● **GIVEN INFORMATION**
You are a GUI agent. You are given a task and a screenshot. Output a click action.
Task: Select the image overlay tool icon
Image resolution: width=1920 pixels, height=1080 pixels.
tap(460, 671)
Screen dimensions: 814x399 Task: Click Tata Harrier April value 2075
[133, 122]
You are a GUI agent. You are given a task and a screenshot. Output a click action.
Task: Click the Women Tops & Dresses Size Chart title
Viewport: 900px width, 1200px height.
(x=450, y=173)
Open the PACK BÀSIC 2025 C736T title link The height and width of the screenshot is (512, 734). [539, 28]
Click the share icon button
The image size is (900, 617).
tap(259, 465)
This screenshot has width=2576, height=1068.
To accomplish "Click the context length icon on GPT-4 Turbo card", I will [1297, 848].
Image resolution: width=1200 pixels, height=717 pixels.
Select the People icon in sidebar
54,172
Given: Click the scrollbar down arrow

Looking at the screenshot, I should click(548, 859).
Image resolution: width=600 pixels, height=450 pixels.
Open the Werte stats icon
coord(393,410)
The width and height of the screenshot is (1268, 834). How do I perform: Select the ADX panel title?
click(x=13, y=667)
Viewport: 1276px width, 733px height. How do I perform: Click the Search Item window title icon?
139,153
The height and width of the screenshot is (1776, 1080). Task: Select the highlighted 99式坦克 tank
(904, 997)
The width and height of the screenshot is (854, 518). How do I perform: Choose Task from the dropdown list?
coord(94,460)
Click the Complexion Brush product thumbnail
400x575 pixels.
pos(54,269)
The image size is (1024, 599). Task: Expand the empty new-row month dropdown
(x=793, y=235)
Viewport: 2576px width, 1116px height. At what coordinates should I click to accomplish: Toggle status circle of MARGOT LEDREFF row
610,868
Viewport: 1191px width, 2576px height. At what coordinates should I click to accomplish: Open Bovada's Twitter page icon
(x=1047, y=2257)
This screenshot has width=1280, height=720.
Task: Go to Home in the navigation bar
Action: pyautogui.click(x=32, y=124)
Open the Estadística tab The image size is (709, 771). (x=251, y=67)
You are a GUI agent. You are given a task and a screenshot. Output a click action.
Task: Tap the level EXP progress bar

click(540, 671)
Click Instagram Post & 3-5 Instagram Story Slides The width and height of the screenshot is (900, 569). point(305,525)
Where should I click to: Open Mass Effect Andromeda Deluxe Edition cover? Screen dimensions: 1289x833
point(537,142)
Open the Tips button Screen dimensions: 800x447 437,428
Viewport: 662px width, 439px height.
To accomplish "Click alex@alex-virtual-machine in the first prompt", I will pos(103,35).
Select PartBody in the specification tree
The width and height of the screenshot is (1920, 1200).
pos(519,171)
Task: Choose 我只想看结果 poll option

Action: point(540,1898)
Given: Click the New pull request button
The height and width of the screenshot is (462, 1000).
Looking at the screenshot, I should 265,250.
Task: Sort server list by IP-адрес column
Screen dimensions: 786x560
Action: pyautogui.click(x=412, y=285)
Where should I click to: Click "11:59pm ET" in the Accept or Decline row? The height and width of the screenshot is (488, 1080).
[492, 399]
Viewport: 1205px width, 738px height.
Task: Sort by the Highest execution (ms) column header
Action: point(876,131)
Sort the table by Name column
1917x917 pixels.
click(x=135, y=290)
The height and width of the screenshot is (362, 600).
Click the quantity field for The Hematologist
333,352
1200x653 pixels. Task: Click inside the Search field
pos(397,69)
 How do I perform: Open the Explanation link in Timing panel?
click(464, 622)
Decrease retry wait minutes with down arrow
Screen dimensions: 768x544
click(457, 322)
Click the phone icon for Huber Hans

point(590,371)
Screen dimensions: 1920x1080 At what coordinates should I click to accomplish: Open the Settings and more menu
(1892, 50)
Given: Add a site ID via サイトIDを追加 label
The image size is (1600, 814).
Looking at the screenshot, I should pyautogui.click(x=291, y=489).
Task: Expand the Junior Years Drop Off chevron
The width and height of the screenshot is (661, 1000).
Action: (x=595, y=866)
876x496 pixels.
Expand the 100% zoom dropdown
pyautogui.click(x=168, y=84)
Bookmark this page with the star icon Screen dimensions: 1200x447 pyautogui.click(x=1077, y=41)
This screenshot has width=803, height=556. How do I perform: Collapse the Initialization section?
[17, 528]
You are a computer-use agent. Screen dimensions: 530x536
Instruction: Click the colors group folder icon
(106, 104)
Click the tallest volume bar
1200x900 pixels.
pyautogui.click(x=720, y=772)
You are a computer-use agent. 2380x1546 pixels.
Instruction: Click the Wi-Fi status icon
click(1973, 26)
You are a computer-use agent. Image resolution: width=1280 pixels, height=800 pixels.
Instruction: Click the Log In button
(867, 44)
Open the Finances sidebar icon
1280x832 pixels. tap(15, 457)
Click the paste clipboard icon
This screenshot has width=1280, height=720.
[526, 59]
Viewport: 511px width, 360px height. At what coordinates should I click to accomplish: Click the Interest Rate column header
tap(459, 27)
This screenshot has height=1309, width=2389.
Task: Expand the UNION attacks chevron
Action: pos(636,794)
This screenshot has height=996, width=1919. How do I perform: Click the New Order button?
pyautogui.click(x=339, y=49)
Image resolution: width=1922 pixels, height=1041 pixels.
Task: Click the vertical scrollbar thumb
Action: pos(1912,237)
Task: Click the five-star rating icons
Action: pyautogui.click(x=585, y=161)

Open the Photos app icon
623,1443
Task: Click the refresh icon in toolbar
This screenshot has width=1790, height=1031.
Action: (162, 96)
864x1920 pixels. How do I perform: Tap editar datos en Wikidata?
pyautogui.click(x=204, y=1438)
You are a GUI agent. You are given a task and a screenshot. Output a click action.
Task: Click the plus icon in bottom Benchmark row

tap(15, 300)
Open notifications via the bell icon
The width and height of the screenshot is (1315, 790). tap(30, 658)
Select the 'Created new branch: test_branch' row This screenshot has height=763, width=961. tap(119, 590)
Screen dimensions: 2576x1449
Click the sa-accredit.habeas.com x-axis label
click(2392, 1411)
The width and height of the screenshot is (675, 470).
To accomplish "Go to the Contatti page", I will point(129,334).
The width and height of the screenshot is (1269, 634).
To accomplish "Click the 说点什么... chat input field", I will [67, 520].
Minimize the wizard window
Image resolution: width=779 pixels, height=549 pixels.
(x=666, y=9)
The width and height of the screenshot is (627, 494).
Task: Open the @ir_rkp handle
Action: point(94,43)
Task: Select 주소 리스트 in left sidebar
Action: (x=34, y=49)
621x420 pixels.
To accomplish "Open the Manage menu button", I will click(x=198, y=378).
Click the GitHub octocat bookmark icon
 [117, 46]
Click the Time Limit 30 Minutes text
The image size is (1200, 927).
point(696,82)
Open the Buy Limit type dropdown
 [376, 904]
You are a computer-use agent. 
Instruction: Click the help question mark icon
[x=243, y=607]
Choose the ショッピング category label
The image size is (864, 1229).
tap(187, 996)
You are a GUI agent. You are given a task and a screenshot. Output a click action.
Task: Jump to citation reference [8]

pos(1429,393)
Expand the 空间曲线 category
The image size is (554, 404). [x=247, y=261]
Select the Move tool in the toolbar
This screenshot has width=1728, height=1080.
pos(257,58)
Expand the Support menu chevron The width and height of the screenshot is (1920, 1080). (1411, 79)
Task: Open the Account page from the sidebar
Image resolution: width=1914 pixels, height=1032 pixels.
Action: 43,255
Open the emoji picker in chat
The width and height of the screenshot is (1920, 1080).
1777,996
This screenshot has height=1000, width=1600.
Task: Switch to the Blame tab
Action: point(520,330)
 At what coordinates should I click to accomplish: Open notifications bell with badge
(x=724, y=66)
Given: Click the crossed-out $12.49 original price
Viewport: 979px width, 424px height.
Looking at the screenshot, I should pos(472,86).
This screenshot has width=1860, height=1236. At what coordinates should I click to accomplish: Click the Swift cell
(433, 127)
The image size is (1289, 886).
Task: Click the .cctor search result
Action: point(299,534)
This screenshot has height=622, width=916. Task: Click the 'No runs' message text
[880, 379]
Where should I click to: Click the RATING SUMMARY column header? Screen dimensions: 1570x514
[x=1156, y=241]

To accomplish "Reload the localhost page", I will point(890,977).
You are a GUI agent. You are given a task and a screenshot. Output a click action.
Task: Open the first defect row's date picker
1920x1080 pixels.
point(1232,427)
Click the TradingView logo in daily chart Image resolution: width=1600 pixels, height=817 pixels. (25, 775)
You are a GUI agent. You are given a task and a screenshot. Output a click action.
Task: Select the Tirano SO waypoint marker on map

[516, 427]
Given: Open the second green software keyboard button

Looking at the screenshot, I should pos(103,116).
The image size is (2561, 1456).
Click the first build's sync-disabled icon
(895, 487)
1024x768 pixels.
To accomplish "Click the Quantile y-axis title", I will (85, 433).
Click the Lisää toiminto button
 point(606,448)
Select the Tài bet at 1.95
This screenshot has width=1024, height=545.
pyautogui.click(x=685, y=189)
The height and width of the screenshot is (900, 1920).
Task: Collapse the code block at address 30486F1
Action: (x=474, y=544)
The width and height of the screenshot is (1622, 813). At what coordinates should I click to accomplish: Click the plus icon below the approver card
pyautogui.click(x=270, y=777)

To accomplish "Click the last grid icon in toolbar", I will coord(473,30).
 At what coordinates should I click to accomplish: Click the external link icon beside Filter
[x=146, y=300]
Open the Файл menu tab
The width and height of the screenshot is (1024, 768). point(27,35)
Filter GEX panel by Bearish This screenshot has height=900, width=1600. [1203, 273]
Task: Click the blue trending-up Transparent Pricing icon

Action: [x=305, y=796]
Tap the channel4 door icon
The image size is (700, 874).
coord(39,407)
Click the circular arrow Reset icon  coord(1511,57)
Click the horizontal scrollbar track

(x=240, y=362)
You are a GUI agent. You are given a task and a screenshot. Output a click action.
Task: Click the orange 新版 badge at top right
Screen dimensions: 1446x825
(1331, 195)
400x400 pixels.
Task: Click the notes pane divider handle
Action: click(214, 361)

● **DIRECTIVE**
Rewrite every entry from the line containing "How do I perform: Open" down to the line containing "click(1973, 26)", changing "Screen dimensions" to "Screen size" each time it appears and leaving everything else as it is.

● **EXERCISE RESULT**
 How do I perform: Open the Explanation link in Timing panel?
click(464, 622)
Decrease retry wait minutes with down arrow
Screen size: 768x544
click(457, 322)
Click the phone icon for Huber Hans

point(590,371)
Screen size: 1920x1080 At what coordinates should I click to accomplish: Open the Settings and more menu
(1892, 50)
Given: Add a site ID via サイトIDを追加 label
The image size is (1600, 814).
Looking at the screenshot, I should pyautogui.click(x=291, y=489).
Task: Expand the Junior Years Drop Off chevron
The width and height of the screenshot is (661, 1000).
Action: (x=595, y=866)
876x496 pixels.
Expand the 100% zoom dropdown
pyautogui.click(x=168, y=84)
Bookmark this page with the star icon Screen size: 1200x447 pyautogui.click(x=1077, y=41)
This screenshot has width=803, height=556. How do I perform: Collapse the Initialization section?
[17, 528]
You are a computer-use agent. Screen size: 530x536
Instruction: Click the colors group folder icon
(106, 104)
Click the tallest volume bar
1200x900 pixels.
pyautogui.click(x=720, y=772)
You are a computer-use agent. 2380x1546 pixels.
Instruction: Click the Wi-Fi status icon
click(1973, 26)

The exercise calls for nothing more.